To be done: Copy out, word for word, everything in the listing from the line containing "433x243 pixels. Task: Open" down to the line containing "(x=100, y=43)", with both of those lines included. Leave the pictures out of your copy.

Material shown:
::::

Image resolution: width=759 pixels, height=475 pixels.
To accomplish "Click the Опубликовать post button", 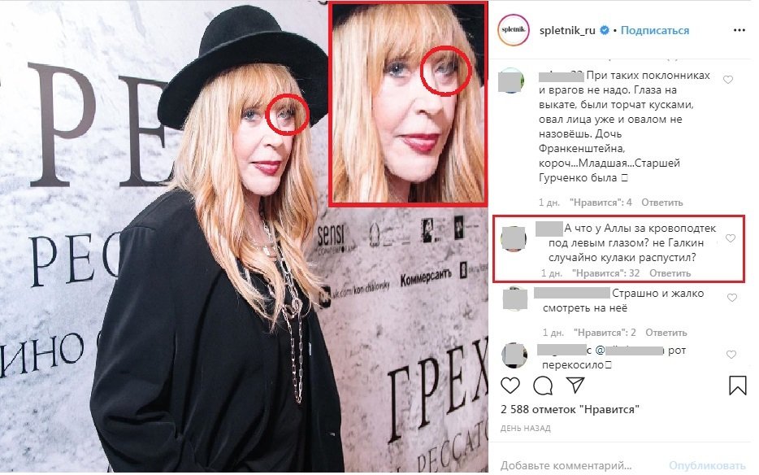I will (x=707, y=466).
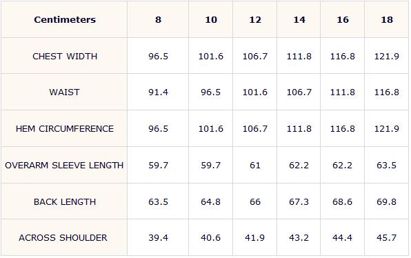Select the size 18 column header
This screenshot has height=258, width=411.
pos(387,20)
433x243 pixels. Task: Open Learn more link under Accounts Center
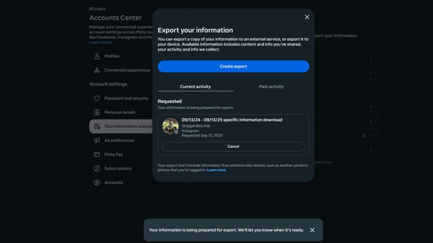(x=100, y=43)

::::

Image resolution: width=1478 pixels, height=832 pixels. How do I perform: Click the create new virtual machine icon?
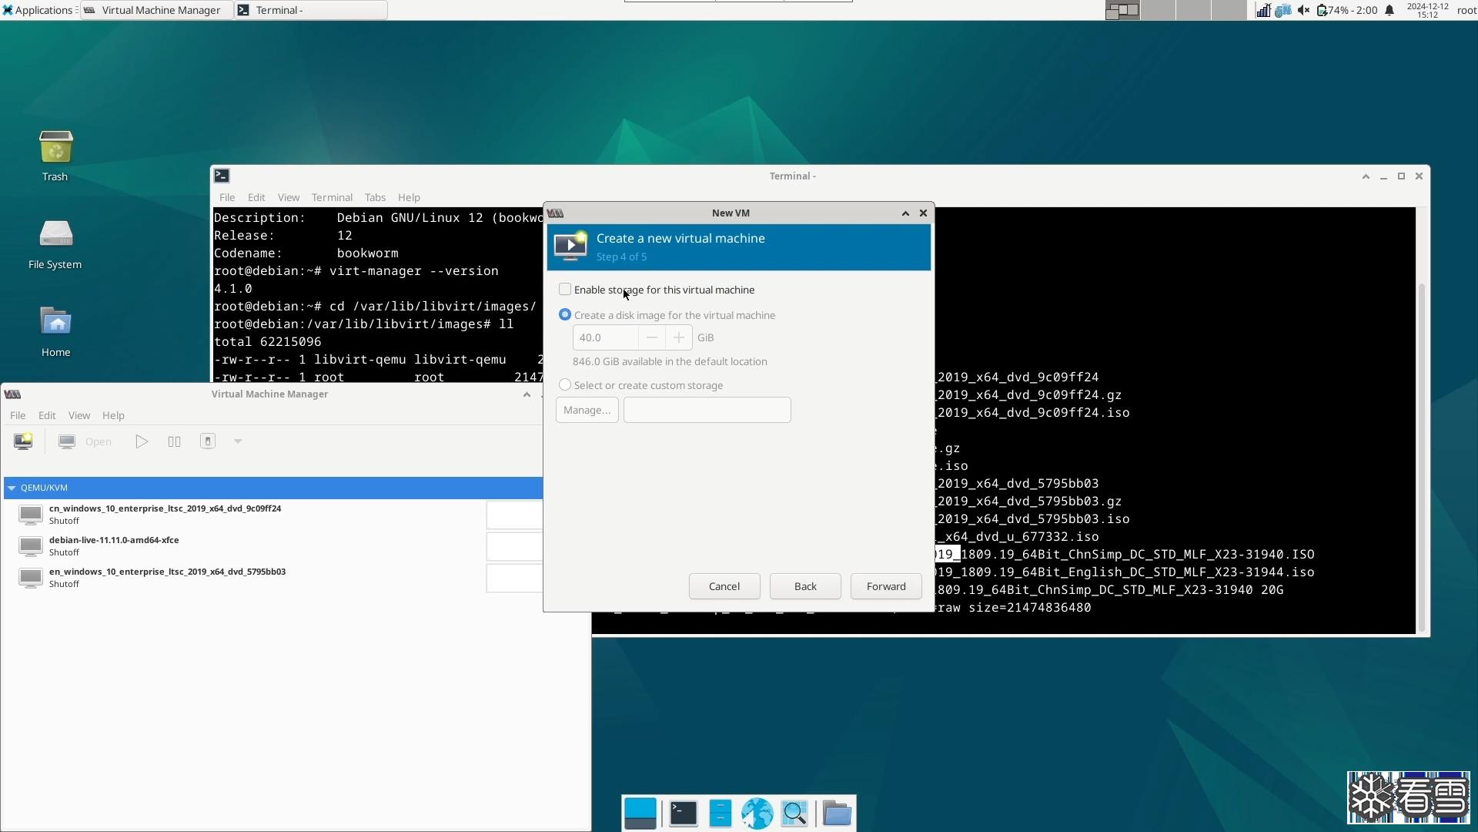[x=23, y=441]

::::

Right answer:
433x243 pixels. Task: Open Learn more link under Accounts Center
(x=100, y=43)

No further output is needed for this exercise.